Nuova operazione

USA contro Cuba
Un videogioco il cui obiettivo è assassinare  Fidel 

 

 

 

 

10 novembre 2010 - info Patria Grande/ Rebelión traduzione Granma Int.

 

 

 

 

Quello che non hanno ottenuto i governi degli Stati Uniti in più di 50 anni, adesso pretendono di realizzarlo per via virtuale.

 

Il video gioco “Call of Duty: Black Ops”, appena presentato  in tutto il mondo, trasporta il giocatore in un ambiente di guerra fredda e pianifica operazioni speciali: la prima è assassinare il leader della Rivoluzione cubana, Fidel Castro.

 

Con tecnologia stereoscopica, il videogioco dell’impresa statunitense Activision richiede che il giocatore maneggi armi e veicoli da guerra per eseguire operazioni militari in territorio nemico, come l’Isola di Cuba.

 

La prima operazione che offre “Call of Duty: Black Ops” è l’assassinio di Fidel.  

 

Questa operazione virtuale nell’Isola dei Caraibi si svolge prima della crisi dei missili del 1962, quando John F. Kennedy era capo della Casa Bianca.

 

L’impresa Activision afferma nella sua nuova versione di “Call of Duty” che permette Di giocare in internet sino a 18 persone simultaneamente, e questo garantisce violenti scontri bellici virtuali, e senza dubbio è un divertimento per psicopatici.

 

La logica di questo nuovo videogioco  è doppiamente perversa: da un lato magnifica gli attentati che in maniera illegale gli Stati Uniti pianificarono contro Fidel Castro - che è sopravvissuto a più di 600 tentativi d’ucciderlo - e dall’altro stimola attitudini negative nei bambini e negli adolescenti nordamericani, i principali consumatori di questi giochi virtuali.

 

I livelli di violenza che impregnano questo genere di prodotti hanno già provocato un allarme negli USA, nel 2006, quando uno dei giochi più violenti, il GTA San Andrea, è stato denunciato nei tribunali dell’Alabama, perchè ha stimolato un adolescente ad uccidere tre uomini.
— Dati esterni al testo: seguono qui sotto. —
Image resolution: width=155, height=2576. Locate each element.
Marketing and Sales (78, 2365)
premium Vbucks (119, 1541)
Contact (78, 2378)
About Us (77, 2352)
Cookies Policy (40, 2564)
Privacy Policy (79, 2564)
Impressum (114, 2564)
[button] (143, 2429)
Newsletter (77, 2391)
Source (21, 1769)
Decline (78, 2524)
Due erano poliziotti.

 

Ma il fine giustifica i mezzi per una società come la nordamericana.

 

Come direbbe Eduardo Galeano in “Zampe in alto. La scuola del mondo a rovescio”, “la violenza genera violenza come si sa, ma genera anche guadagni per l’industria della violenza che la vende come spettacolo e la trasforma in un oggetto di consumo.